== Segment start ==

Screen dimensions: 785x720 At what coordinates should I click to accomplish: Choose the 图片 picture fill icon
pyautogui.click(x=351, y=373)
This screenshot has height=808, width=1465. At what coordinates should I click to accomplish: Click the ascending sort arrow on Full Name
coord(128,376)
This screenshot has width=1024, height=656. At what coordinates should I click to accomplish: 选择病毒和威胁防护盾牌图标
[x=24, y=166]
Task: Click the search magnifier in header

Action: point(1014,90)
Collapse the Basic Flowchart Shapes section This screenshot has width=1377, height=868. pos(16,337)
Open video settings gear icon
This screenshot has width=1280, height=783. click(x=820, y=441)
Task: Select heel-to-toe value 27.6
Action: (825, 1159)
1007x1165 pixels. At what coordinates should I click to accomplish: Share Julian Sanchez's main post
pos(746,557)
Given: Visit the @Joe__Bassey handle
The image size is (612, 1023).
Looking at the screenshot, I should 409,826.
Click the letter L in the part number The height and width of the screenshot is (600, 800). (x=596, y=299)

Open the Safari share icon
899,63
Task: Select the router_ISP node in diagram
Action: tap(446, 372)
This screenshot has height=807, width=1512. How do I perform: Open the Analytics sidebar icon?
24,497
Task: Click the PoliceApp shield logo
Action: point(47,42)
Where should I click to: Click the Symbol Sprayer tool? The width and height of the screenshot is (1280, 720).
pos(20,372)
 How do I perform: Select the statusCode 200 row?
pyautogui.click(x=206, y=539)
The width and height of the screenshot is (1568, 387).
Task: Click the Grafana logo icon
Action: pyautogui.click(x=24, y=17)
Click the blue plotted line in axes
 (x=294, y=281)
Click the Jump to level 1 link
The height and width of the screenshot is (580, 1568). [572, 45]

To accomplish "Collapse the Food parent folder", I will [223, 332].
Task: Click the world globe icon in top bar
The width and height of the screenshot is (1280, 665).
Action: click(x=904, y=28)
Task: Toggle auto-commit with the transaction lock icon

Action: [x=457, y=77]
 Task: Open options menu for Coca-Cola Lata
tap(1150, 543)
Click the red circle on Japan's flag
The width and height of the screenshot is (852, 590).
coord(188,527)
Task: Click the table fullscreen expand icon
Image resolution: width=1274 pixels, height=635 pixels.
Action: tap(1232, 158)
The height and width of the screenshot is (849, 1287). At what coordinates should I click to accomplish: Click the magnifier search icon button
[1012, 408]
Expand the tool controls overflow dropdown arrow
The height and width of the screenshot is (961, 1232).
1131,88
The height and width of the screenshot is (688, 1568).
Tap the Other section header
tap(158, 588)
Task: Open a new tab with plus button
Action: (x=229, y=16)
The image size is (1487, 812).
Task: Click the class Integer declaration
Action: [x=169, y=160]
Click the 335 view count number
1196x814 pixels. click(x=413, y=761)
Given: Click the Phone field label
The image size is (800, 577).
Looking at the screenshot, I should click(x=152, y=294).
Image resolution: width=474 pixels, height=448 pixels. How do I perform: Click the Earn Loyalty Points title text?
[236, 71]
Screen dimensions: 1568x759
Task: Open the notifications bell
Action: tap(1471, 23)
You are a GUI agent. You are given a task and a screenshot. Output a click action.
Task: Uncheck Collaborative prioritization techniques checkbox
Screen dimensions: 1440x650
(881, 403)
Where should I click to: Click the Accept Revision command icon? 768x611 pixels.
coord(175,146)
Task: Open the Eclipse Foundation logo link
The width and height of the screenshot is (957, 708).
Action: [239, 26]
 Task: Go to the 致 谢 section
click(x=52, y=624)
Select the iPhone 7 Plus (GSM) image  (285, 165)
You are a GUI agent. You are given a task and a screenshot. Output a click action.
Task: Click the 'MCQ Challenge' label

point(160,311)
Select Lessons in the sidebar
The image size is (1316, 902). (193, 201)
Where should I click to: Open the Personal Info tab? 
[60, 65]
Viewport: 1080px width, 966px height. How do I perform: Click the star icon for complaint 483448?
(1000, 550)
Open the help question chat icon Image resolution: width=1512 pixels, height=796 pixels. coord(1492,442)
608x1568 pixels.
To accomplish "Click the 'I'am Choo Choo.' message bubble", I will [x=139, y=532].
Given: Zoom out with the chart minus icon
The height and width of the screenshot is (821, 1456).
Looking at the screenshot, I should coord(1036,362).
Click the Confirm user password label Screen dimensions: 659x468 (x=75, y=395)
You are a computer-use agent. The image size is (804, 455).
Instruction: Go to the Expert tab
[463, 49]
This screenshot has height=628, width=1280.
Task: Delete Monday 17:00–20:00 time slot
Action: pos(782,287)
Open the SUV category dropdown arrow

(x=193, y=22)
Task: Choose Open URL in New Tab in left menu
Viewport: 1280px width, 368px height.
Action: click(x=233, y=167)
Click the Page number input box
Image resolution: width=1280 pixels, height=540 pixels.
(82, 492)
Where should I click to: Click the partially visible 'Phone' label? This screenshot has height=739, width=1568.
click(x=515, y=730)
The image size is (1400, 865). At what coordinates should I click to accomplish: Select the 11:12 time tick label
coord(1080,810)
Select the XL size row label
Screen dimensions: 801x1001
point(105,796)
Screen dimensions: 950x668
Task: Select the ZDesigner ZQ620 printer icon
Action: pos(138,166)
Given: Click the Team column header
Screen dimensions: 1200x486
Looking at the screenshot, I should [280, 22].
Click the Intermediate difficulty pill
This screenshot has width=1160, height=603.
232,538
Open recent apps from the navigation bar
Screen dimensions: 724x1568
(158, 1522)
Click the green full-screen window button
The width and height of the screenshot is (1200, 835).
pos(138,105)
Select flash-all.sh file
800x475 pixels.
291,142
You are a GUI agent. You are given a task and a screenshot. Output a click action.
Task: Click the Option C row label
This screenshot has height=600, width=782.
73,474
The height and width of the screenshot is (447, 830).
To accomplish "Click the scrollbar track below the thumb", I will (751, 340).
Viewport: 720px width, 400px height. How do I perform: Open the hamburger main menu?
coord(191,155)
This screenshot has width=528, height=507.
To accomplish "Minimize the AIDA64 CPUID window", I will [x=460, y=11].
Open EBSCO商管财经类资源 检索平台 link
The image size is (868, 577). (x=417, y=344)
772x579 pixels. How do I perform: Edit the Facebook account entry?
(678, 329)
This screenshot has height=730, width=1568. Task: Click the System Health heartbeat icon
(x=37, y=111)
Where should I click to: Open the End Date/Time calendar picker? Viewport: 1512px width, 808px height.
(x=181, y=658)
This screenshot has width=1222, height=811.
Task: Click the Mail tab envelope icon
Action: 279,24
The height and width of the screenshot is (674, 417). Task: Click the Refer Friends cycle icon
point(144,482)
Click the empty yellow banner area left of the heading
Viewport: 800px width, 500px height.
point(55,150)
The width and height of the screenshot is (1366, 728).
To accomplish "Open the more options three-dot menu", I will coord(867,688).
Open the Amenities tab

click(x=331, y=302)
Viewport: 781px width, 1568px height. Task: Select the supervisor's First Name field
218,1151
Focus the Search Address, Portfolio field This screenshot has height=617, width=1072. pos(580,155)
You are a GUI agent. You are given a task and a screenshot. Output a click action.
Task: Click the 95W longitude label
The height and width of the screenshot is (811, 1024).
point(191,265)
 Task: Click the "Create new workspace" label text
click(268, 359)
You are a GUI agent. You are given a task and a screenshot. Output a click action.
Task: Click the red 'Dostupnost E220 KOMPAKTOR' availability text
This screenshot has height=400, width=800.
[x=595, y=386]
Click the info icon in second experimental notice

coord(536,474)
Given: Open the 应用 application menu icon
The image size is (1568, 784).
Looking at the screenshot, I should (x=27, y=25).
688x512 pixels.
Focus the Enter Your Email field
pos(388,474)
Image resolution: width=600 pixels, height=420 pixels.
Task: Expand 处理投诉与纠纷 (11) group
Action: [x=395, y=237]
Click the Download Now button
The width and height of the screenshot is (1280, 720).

== Segment end ==

## REQUIREMENT
The answer must be the complete listing, repeated exactly.

## REPLY
Screen dimensions: 785x720 At what coordinates should I click to accomplish: Choose the 图片 picture fill icon
pyautogui.click(x=351, y=373)
This screenshot has height=808, width=1465. At what coordinates should I click to accomplish: Click the ascending sort arrow on Full Name
coord(128,376)
This screenshot has width=1024, height=656. At what coordinates should I click to accomplish: 选择病毒和威胁防护盾牌图标
[x=24, y=166]
Task: Click the search magnifier in header

Action: point(1014,90)
Collapse the Basic Flowchart Shapes section This screenshot has width=1377, height=868. pos(16,337)
Open video settings gear icon
This screenshot has width=1280, height=783. click(x=820, y=441)
Task: Select heel-to-toe value 27.6
Action: (825, 1159)
1007x1165 pixels. At what coordinates should I click to accomplish: Share Julian Sanchez's main post
pos(746,557)
Given: Visit the @Joe__Bassey handle
The image size is (612, 1023).
Looking at the screenshot, I should 409,826.
Click the letter L in the part number The height and width of the screenshot is (600, 800). (x=596, y=299)

Open the Safari share icon
899,63
Task: Select the router_ISP node in diagram
Action: tap(446, 372)
This screenshot has height=807, width=1512. How do I perform: Open the Analytics sidebar icon?
24,497
Task: Click the PoliceApp shield logo
Action: point(47,42)
Where should I click to: Click the Symbol Sprayer tool? The width and height of the screenshot is (1280, 720).
pos(20,372)
 How do I perform: Select the statusCode 200 row?
pyautogui.click(x=206, y=539)
The width and height of the screenshot is (1568, 387).
Task: Click the Grafana logo icon
Action: pyautogui.click(x=24, y=17)
Click the blue plotted line in axes
 (x=294, y=281)
Click the Jump to level 1 link
The height and width of the screenshot is (580, 1568). [572, 45]

To accomplish "Collapse the Food parent folder", I will [223, 332].
Task: Click the world globe icon in top bar
The width and height of the screenshot is (1280, 665).
Action: click(x=904, y=28)
Task: Toggle auto-commit with the transaction lock icon

Action: [x=457, y=77]
 Task: Open options menu for Coca-Cola Lata
tap(1150, 543)
Click the red circle on Japan's flag
The width and height of the screenshot is (852, 590).
coord(188,527)
Task: Click the table fullscreen expand icon
Image resolution: width=1274 pixels, height=635 pixels.
Action: tap(1232, 158)
The height and width of the screenshot is (849, 1287). At what coordinates should I click to accomplish: Click the magnifier search icon button
[1012, 408]
Expand the tool controls overflow dropdown arrow
The height and width of the screenshot is (961, 1232).
1131,88
The height and width of the screenshot is (688, 1568).
Tap the Other section header
tap(158, 588)
Task: Open a new tab with plus button
Action: (x=229, y=16)
The image size is (1487, 812).
Task: Click the class Integer declaration
Action: [x=169, y=160]
Click the 335 view count number
1196x814 pixels. click(x=413, y=761)
Given: Click the Phone field label
The image size is (800, 577).
Looking at the screenshot, I should click(x=152, y=294).
Image resolution: width=474 pixels, height=448 pixels. How do I perform: Click the Earn Loyalty Points title text?
[236, 71]
Screen dimensions: 1568x759
Task: Open the notifications bell
Action: tap(1471, 23)
You are a GUI agent. You are given a task and a screenshot. Output a click action.
Task: Uncheck Collaborative prioritization techniques checkbox
Screen dimensions: 1440x650
(881, 403)
Where should I click to: Click the Accept Revision command icon? 768x611 pixels.
coord(175,146)
Task: Open the Eclipse Foundation logo link
The width and height of the screenshot is (957, 708).
Action: [239, 26]
 Task: Go to the 致 谢 section
click(x=52, y=624)
Select the iPhone 7 Plus (GSM) image  (285, 165)
You are a GUI agent. You are given a task and a screenshot. Output a click action.
Task: Click the 'MCQ Challenge' label

point(160,311)
Select Lessons in the sidebar
The image size is (1316, 902). (193, 201)
Where should I click to: Open the Personal Info tab? 
[60, 65]
Viewport: 1080px width, 966px height. How do I perform: Click the star icon for complaint 483448?
(1000, 550)
Open the help question chat icon Image resolution: width=1512 pixels, height=796 pixels. coord(1492,442)
608x1568 pixels.
To accomplish "Click the 'I'am Choo Choo.' message bubble", I will [x=139, y=532].
Given: Zoom out with the chart minus icon
The height and width of the screenshot is (821, 1456).
Looking at the screenshot, I should coord(1036,362).
Click the Confirm user password label Screen dimensions: 659x468 (x=75, y=395)
You are a computer-use agent. The image size is (804, 455).
Instruction: Go to the Expert tab
[463, 49]
This screenshot has height=628, width=1280.
Task: Delete Monday 17:00–20:00 time slot
Action: pos(782,287)
Open the SUV category dropdown arrow

(x=193, y=22)
Task: Choose Open URL in New Tab in left menu
Viewport: 1280px width, 368px height.
Action: click(x=233, y=167)
Click the Page number input box
Image resolution: width=1280 pixels, height=540 pixels.
(82, 492)
Where should I click to: Click the partially visible 'Phone' label? This screenshot has height=739, width=1568.
click(x=515, y=730)
The image size is (1400, 865). At what coordinates should I click to accomplish: Select the 11:12 time tick label
coord(1080,810)
Select the XL size row label
Screen dimensions: 801x1001
point(105,796)
Screen dimensions: 950x668
Task: Select the ZDesigner ZQ620 printer icon
Action: pos(138,166)
Given: Click the Team column header
Screen dimensions: 1200x486
Looking at the screenshot, I should [280, 22].
Click the Intermediate difficulty pill
This screenshot has width=1160, height=603.
232,538
Open recent apps from the navigation bar
Screen dimensions: 724x1568
(158, 1522)
Click the green full-screen window button
The width and height of the screenshot is (1200, 835).
pos(138,105)
Select flash-all.sh file
800x475 pixels.
291,142
You are a GUI agent. You are given a task and a screenshot. Output a click action.
Task: Click the Option C row label
This screenshot has height=600, width=782.
73,474
The height and width of the screenshot is (447, 830).
To accomplish "Click the scrollbar track below the thumb", I will (751, 340).
Viewport: 720px width, 400px height. How do I perform: Open the hamburger main menu?
coord(191,155)
This screenshot has width=528, height=507.
To accomplish "Minimize the AIDA64 CPUID window", I will [x=460, y=11].
Open EBSCO商管财经类资源 检索平台 link
The image size is (868, 577). (x=417, y=344)
772x579 pixels. How do I perform: Edit the Facebook account entry?
(678, 329)
This screenshot has height=730, width=1568. Task: Click the System Health heartbeat icon
(x=37, y=111)
Where should I click to: Open the End Date/Time calendar picker? Viewport: 1512px width, 808px height.
(x=181, y=658)
This screenshot has width=1222, height=811.
Task: Click the Mail tab envelope icon
Action: 279,24
The height and width of the screenshot is (674, 417). Task: Click the Refer Friends cycle icon
point(144,482)
Click the empty yellow banner area left of the heading
Viewport: 800px width, 500px height.
point(55,150)
The width and height of the screenshot is (1366, 728).
To accomplish "Open the more options three-dot menu", I will coord(867,688).
Open the Amenities tab

click(x=331, y=302)
Viewport: 781px width, 1568px height. Task: Select the supervisor's First Name field
218,1151
Focus the Search Address, Portfolio field This screenshot has height=617, width=1072. pos(580,155)
You are a GUI agent. You are given a task and a screenshot. Output a click action.
Task: Click the 95W longitude label
The height and width of the screenshot is (811, 1024).
point(191,265)
 Task: Click the "Create new workspace" label text
click(268, 359)
You are a GUI agent. You are given a task and a screenshot. Output a click action.
Task: Click the red 'Dostupnost E220 KOMPAKTOR' availability text
This screenshot has height=400, width=800.
[x=595, y=386]
Click the info icon in second experimental notice

coord(536,474)
Given: Open the 应用 application menu icon
The image size is (1568, 784).
Looking at the screenshot, I should (x=27, y=25).
688x512 pixels.
Focus the Enter Your Email field
pos(388,474)
Image resolution: width=600 pixels, height=420 pixels.
Task: Expand 处理投诉与纠纷 (11) group
Action: [x=395, y=237]
Click the Download Now button
The width and height of the screenshot is (1280, 720).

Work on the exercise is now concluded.